Sevgili peygamberimizin, çalışmak en güzel ibadettir. İlim çinde de olsa gidin o ilmi öğrenin, kolaylaştırın zorlaştırmayın... Biçimindeki sözleri'nden de yola çıkarak ,insanlar çalışarak ilimlerini geliştirerek her alanda ( hastalıklar ve doğal afetler konularında da, depremler konusunda da) ilmin, aklın getirdiği bilimsel imkanlarla insan yaşımında karşılaşılan zorlukların çözümü için gayret sarf edeceklerdir. İşte asıl insanlığa en yararlı ibadetler de bu tür ibadetler olacaktır. Kişisel olarak insanın Rabbine yönelip yapacağı, yaptığı tüm ibadetlerin yararı sadece kendisinedir.Ahiret yaşamına yönelik beklentilerini karşılar. Ya bu dünya? Bu dünyadaki tüm varlıklar, canlılar, doğa için her birimizin üzerimize düşen o açalışmak, aklını kullanarak, ilmini geliştirmek= Bunlar " miskin yunus avareyim " trzı dergh muhbbetleri ve sdece Allha yönelik dua ibadaetleriyle ömür geçirerek sağlanamamaktadır. Saygılar.

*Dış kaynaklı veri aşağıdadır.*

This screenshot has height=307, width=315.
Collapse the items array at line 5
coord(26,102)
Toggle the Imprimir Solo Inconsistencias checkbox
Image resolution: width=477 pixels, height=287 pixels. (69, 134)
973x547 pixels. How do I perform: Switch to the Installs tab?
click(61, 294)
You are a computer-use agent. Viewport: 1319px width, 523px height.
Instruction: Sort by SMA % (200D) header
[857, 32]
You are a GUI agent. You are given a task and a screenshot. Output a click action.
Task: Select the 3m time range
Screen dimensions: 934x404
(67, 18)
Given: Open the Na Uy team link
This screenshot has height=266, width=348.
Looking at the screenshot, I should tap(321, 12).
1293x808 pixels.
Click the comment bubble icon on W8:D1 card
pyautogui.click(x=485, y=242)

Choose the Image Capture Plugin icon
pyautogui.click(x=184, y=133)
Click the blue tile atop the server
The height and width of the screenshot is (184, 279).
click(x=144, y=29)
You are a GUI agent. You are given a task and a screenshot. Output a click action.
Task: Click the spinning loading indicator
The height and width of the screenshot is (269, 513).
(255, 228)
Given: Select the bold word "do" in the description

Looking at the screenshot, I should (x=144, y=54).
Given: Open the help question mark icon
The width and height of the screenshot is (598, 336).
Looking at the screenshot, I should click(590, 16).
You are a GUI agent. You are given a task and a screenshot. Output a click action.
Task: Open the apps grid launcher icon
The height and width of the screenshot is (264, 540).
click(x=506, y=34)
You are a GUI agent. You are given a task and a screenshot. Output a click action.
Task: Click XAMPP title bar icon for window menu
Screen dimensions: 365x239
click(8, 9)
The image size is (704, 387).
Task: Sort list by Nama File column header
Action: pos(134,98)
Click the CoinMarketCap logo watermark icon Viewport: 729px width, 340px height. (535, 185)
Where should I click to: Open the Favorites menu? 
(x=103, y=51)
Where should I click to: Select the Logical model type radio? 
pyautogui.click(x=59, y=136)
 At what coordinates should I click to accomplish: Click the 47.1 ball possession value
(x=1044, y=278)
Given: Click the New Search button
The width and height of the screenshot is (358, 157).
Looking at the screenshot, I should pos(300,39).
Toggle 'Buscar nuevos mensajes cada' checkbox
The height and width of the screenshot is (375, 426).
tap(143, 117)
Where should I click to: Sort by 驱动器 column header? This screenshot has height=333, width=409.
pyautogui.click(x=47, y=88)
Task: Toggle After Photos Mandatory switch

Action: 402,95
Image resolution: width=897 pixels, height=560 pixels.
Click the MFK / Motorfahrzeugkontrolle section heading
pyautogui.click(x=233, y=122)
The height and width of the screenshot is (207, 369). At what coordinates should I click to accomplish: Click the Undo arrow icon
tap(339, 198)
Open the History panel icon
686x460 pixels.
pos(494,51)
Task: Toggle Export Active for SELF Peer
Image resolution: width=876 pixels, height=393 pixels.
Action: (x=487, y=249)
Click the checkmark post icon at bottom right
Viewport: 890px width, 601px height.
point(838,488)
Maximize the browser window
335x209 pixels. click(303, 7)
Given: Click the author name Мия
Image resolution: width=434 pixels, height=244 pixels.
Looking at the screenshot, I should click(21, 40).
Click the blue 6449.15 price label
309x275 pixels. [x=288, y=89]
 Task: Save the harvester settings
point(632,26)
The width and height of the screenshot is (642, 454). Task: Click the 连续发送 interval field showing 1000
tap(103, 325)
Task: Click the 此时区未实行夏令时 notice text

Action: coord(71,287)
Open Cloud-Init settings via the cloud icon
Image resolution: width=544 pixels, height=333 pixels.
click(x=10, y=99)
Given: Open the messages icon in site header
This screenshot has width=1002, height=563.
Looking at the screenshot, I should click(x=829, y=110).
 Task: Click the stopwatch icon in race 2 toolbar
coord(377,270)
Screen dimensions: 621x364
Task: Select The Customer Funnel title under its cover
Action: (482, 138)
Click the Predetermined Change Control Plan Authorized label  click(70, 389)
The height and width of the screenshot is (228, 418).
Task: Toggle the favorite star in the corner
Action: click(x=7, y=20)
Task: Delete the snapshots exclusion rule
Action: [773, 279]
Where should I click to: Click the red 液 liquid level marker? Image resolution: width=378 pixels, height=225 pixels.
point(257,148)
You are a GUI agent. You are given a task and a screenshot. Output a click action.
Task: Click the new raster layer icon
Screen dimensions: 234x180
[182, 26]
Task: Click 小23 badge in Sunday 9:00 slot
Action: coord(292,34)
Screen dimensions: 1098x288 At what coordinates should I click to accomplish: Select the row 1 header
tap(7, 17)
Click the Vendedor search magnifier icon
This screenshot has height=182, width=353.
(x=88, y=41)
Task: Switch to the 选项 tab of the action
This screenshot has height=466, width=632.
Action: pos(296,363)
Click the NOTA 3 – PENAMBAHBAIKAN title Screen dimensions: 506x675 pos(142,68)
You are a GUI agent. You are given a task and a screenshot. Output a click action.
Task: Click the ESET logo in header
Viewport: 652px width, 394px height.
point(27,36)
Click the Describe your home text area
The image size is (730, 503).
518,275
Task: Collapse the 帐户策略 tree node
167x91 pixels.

Ezeli olarak var olan kim idi? Ezelde var olan yüce Allah'dan başka hiç bir şey yoktu.Var edilen bütün varlıklar o an yüce Allah dan gayrı hiç bir varlığın olmadığı yoklukta yüce Allahın kendi cisminden, bendeninden, varlığından ol demesiyle var edilmiştir.Ruh ayrı bir mesele.Ruh da üflemiştir .Hiç bir şeyin olmadığı bir ezeli dönemde o ruh neydi yüce Allahın ruhundan başka ruh mu vardı? fiziki bedenler de onun cismani varlığından yaratmasıyla oluştu.
Değerli arkadaşım, yüce allah ile insanın haşa kendisini kıyaslayarak " Ben neyim ki zaten senin varlığın, gücün karşısında " yaklaşımı , Yunus EMRE tarzı, miskin yunus biçareyim/ baştan ayağa yareyim gibi biçarelik, hiçlik, zavallılık /acizlik duygusuyla yüce Allaha yaklaşmak ve ona ulaşmak isteğidir elbette. Bu da edebiyatta bir akımdır ... Ama, çağımızın insan aklının gelişimi ve değişimleri ile, gen mühendisliklerinde gelinen aşamalarla, insan ya da diğer canlıların,genetik şifreleri çözülmuş, gen ve doku nakilleri ve kişinin bir kaç sağlıklı hücresi çoğaltılarak hastalıklı hücrelerin tedavisi , hatta kişinini tüm genetik şifreleri benzer bir eş kopyasının dahi üretilmesi aşamalarına gelmiştir insanlık. Bunlar yüce Allahın kendi üstün vasıflarından kendi varlığından bedeninden ve ruhundan var oluşun mucizeleridir. İnsanlık kendisini bir " hiç " olarak görmekten vazgeçip, ben o en mükemmelin , yüce Allahımın , kendi cismi ve ruhundan yarattığı bir parçasıyım bu nedenle de, onun olağanüstü üstün özelliklerini de varlığımda taşıyorum diyebilmelidir.İnsanlığın kendi varlığındaki gizli mucizeleri, aklı ve beyninde gizli nice çok daha büyük bilgileri araştırıp bulabilmesi işte yüce Allaha yaklaşmak böyle olacaktır. Saygılar.